Records to process:
----

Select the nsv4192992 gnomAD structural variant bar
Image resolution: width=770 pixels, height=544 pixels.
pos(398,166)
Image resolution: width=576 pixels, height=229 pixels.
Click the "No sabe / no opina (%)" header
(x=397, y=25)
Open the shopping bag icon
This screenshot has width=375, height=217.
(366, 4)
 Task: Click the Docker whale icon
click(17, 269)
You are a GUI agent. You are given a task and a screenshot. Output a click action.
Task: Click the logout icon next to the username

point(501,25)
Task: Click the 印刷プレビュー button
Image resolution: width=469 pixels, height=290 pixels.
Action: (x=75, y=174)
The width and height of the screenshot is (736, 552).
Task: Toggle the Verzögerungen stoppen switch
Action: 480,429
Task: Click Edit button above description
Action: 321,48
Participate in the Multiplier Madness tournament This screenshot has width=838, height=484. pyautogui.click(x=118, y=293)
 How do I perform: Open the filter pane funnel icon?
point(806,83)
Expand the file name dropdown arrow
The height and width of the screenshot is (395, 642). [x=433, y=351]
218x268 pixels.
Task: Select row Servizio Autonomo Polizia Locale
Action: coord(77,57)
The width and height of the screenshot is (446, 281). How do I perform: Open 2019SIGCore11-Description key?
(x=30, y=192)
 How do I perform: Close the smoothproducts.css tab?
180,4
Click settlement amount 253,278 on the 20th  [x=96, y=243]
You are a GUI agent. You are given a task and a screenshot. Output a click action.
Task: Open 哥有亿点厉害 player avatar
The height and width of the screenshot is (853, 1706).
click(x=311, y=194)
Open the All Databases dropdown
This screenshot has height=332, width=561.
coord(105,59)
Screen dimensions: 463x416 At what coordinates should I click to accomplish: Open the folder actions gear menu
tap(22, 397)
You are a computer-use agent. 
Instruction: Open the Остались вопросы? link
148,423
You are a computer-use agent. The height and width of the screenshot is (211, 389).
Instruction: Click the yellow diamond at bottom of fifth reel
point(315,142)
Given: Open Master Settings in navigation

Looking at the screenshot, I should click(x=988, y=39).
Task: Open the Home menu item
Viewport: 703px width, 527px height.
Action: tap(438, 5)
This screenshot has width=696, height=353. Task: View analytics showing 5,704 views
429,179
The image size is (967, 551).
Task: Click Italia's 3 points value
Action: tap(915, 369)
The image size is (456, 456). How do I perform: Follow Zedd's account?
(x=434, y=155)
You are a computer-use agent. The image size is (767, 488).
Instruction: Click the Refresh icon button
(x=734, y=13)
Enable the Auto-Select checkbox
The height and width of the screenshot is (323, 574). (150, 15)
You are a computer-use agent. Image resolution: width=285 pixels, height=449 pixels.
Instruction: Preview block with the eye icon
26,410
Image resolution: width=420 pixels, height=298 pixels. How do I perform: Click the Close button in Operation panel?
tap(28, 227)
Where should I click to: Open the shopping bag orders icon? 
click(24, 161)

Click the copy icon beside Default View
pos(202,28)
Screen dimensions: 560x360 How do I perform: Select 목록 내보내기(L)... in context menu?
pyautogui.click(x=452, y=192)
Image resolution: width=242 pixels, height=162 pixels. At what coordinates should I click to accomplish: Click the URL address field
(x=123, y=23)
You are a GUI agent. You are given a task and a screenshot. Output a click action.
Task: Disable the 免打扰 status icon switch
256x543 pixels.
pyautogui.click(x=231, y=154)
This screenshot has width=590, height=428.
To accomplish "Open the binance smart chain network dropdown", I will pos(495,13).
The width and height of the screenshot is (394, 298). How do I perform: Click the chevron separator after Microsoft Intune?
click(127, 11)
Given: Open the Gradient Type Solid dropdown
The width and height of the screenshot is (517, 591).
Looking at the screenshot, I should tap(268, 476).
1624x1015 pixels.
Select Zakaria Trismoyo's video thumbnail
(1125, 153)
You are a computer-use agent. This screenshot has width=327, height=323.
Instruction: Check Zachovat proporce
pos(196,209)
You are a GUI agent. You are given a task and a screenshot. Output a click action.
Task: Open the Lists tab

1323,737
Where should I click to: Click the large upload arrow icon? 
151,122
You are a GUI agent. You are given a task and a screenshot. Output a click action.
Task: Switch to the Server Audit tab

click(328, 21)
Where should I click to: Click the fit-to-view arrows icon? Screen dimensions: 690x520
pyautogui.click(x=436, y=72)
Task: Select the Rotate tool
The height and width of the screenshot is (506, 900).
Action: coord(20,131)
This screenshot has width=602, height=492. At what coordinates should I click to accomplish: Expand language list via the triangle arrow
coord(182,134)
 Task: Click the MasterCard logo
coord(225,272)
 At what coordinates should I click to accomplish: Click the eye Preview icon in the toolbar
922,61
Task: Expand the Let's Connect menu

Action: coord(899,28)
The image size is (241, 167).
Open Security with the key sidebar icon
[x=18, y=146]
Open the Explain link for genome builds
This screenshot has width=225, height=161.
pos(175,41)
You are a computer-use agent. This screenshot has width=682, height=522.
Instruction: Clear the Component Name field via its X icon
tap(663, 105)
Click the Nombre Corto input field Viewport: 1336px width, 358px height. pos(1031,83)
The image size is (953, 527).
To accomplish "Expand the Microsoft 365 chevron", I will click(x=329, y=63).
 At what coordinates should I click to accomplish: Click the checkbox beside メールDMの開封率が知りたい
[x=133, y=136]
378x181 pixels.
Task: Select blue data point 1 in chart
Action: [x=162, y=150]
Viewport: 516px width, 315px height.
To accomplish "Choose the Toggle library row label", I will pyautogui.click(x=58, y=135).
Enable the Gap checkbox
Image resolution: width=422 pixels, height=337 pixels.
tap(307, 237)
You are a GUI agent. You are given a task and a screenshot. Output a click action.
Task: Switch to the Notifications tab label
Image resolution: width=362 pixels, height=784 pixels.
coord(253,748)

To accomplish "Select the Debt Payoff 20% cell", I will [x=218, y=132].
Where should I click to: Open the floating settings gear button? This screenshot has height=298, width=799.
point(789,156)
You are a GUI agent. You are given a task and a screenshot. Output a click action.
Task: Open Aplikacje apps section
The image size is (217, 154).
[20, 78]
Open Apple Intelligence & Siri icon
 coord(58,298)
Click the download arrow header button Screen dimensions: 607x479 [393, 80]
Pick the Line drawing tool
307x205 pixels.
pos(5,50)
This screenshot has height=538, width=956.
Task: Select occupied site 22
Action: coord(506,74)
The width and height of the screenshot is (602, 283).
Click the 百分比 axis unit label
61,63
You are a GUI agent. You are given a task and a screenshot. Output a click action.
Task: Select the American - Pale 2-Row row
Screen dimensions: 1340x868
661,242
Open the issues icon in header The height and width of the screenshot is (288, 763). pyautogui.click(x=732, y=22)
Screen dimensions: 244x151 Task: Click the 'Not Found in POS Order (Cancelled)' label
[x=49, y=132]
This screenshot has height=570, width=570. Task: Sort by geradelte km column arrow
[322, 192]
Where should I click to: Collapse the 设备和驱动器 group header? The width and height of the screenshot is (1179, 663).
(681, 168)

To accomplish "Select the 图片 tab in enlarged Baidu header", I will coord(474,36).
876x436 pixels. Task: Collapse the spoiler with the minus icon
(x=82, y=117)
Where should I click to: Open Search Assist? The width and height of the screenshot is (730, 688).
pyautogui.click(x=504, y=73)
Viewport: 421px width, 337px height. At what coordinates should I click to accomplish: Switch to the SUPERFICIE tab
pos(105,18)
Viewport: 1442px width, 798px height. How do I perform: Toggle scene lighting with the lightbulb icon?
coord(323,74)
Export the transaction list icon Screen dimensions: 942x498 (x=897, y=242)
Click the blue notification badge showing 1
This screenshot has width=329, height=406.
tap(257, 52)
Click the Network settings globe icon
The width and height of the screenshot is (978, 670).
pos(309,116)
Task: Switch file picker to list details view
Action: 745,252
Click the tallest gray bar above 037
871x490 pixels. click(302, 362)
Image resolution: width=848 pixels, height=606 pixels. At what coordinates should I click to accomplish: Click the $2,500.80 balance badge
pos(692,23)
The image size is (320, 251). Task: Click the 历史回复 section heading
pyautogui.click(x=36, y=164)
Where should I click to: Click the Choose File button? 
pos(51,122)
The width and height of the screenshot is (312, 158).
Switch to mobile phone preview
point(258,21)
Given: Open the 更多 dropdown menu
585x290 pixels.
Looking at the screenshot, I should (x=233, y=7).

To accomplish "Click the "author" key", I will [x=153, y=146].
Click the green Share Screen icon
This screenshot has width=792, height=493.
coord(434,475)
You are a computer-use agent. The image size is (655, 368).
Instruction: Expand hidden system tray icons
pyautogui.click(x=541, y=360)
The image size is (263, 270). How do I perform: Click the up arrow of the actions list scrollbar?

----

Task description:
Starting with the line with "1624x1015 pixels." above and going on through the line with "The image size is (241, 167).", transcribe every line exactly, both ends included, and add nothing.

Solution below:
1624x1015 pixels.
Select Zakaria Trismoyo's video thumbnail
(1125, 153)
You are a computer-use agent. This screenshot has width=327, height=323.
Instruction: Check Zachovat proporce
pos(196,209)
You are a GUI agent. You are given a task and a screenshot. Output a click action.
Task: Open the Lists tab

1323,737
Where should I click to: Click the large upload arrow icon? 
151,122
You are a GUI agent. You are given a task and a screenshot. Output a click action.
Task: Switch to the Server Audit tab

click(328, 21)
Where should I click to: Click the fit-to-view arrows icon? Screen dimensions: 690x520
pyautogui.click(x=436, y=72)
Task: Select the Rotate tool
The height and width of the screenshot is (506, 900).
Action: coord(20,131)
This screenshot has width=602, height=492. At what coordinates should I click to accomplish: Expand language list via the triangle arrow
coord(182,134)
 Task: Click the MasterCard logo
coord(225,272)
 At what coordinates should I click to accomplish: Click the eye Preview icon in the toolbar
922,61
Task: Expand the Let's Connect menu

Action: coord(899,28)
The image size is (241, 167).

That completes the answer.